II. Avant Porto Alegre 2002
Le goût des autres pour le Sud
1. Globalement… quelle est l’identité sociale des « altermondialistes », jeunes et plus âgés ? Pourquoi le profil socioculturel des militants de la solidarité internationale est-il à ce point prévisible ? Faut-il être « bien né » pour devenir un humaniste sans frontières ? Pourquoi les altruistes intergalactiques sont-ils pour la plupart des « héritiers » ? Et pourquoi en parle-t-on si peu ? Combien de fils de famille rurale-ouvrière-apolitique dans les ONG, dans les observatoires Nord-Sud ? Quelles sont les sources sociales et culturelles de l’engagement, radical ou modéré ? La posture flamboyante de la contestation est-elle située ? Pourquoi les chrétiens aisés se sentent-ils souvent « interpellés » par le Sud, pourquoi « notre grand fils qui a choisi la photographie » est-il forcément doué pour les gros plans de pêcheurs philippins et de gosses burkinabés, pourquoi les « belles âmes » du Nord ont-elles régulièrement besoin d’aller « se ressourcer sur le terrain » ? Faut-il être de l’élite pour être cosmopolite, « de la haute » pour s’intéresser au « bas », ingénu pour devenir « citoyen du monde » ? Les milieux nantis, culturellement et socialement, prédisposent-ils à l’engagement, à l’ouverture ? A l’idéalisation ou au mépris des milieux populaires ?
2. Plus particulièrement… les inconditionnels européens du sous-commandant Marcos, les « zapatisants » sont-ils tous des jeunes de bonne famille, des enfants gâtés par l’existence, en rupture de ban ? A quelles conditions la rébellion des indigènes du Chiapas a-t-elle pu être consacrée « premier soulèvement contre la mondialisation néolibérale » : grâce à ces réseaux de néorévolutionnaires bourlingueurs ou grâce à Marcos, lui-même universitaire urbain bien né ? Comment un paysan indien finit-il par se retrouver en poster à l’ULB ou à la Sorbonne ? Et pourquoi ce même paysan maya préfère-t-il, lui, les photos de Schumacher et de Madonna ? Le Chiapas mérite-t-il cette résonance dans les cocons alternatifs du Nord instruit ? Et ces « zapatisants », de quel droit vont-ils si volontiers – en juillet et août surtout - laver leur linge au ruisseau avec les femmes indigènes ? « Sympathiser avec les victimes du capitalisme » ?

Consignes:
(A) Indiquez si chacune des affirmations suivantes concorde avec l'extrait sur les militants altermondialistes, en répondant par oui ou par non et en citant les mots décisifs de l'extrait. (i) Marcos y est présenté comme un universitaire urbain issu d'un milieu favorisé. (ii) Les séjours des « zapatisants » auprès des femmes indigènes ont lieu surtout en hiver. (iii) La rébellion du Chiapas a été consacrée premier soulèvement contre la mondialisation néolibérale.
(B) D'après l'extrait sur les militants altermondialistes, quelles photos le paysan maya préfère-t-il ?
(C) Reprenez l'extrait sur les militants altermondialistes à la suite de sa dernière phrase et prolongez-le de quelques phrases.
Les lignes ci-après forment un ensemble indépendant de l'extrait sur les militants altermondialistes.

Documents fournis:
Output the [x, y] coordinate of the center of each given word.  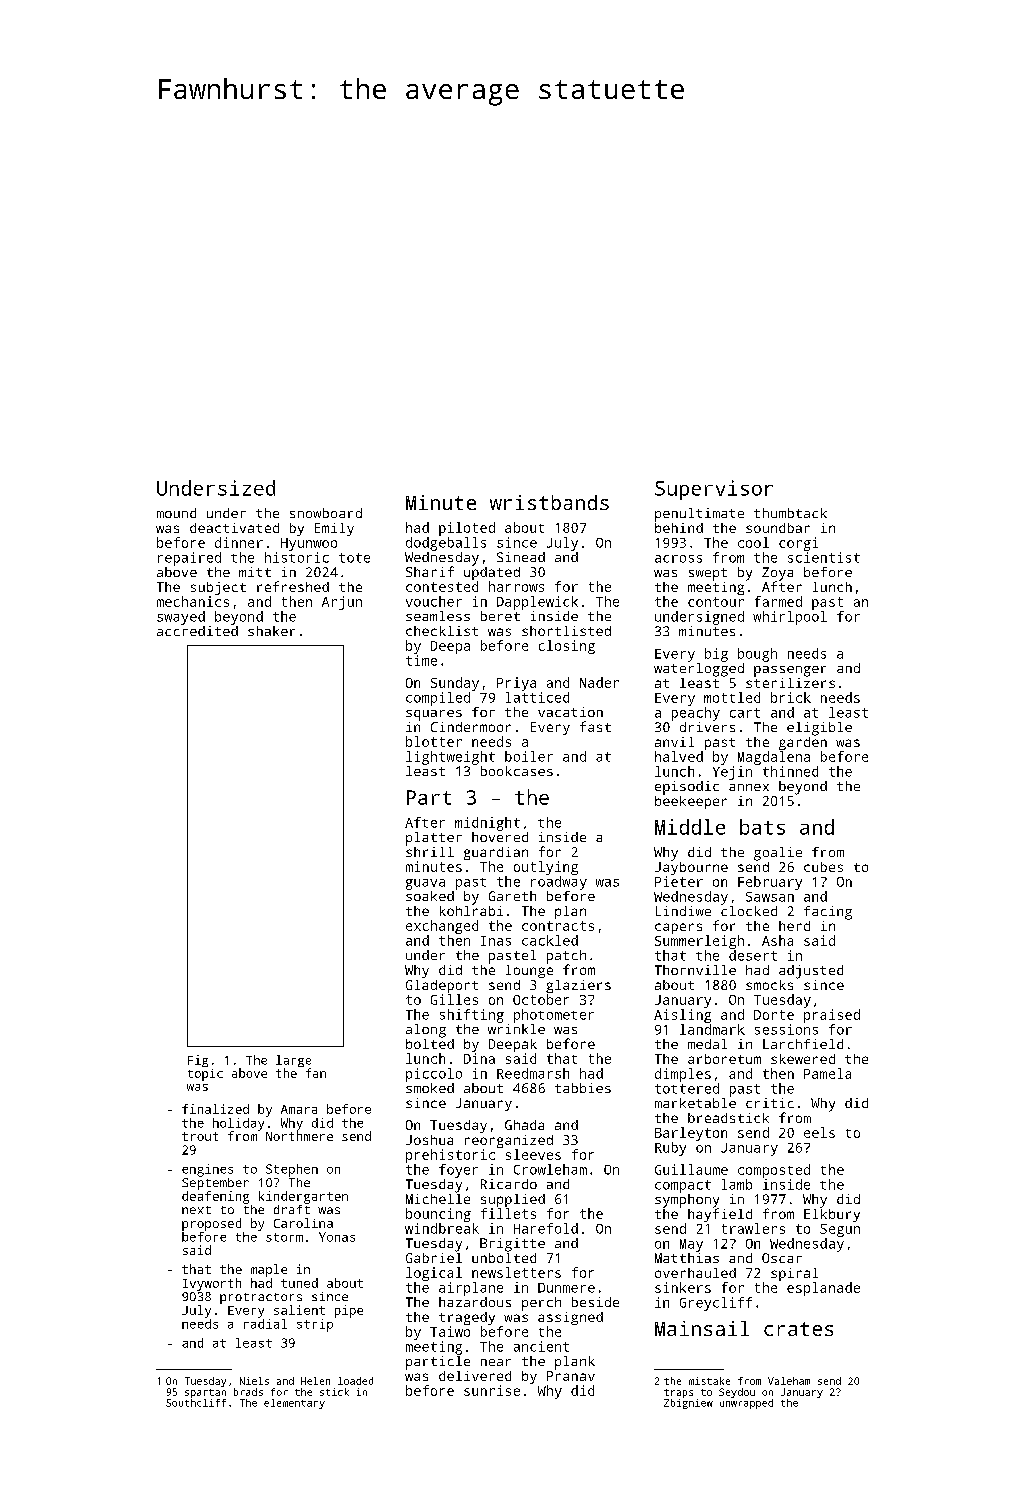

Corrigé des consignes:
(A)
(i) Oui : « grâce à Marcos, lui-même universitaire urbain bien né ».
(ii) Non : « en juillet et août surtout ».
(iii) Oui : « consacrée « premier soulèvement contre la mondialisation néolibérale » ».

(B) Les photos de Schumacher et de Madonna.

(C)
3. Plus personnellement… comment un fils de maçon ardennais peut-il se sentir à l’aise dans un milieu qui n’est pas le sien ? Se mouvoir aisément dans l’altruisme professionnel ou militant quand les horizons viennent à peine de s’ouvrir ? S’écarter du destin « nouveau riche » des modestes en phase d’ascension sociale ? Comment peut-on lire et écrire dans Le Monde diplomatique lorsqu’on n’a pas touché à un journal avant l’âge de vingt ans ? Se comporter en intellectuel si l’on est imprégné de la culture manuelle ? Parler dans un micro quand on est issu des « sans opinion » ? Oser cacher ses faiblesses derrière ses origines sociales ?! Comment peut-on être mobile et désinvolte lorsqu’on a appris la stabilité, disert lorsqu’on transpire la componction, cosmopolite lorsque les attaches pèsent, rêver de changer le monde quand on négocie un changement de classe, étudier les rapports Nord-Sud lorsque ta maman te demande de lui réexpliquer lentement « le métier que tu fais », parce qu’elle n’a « pas bien compris » ?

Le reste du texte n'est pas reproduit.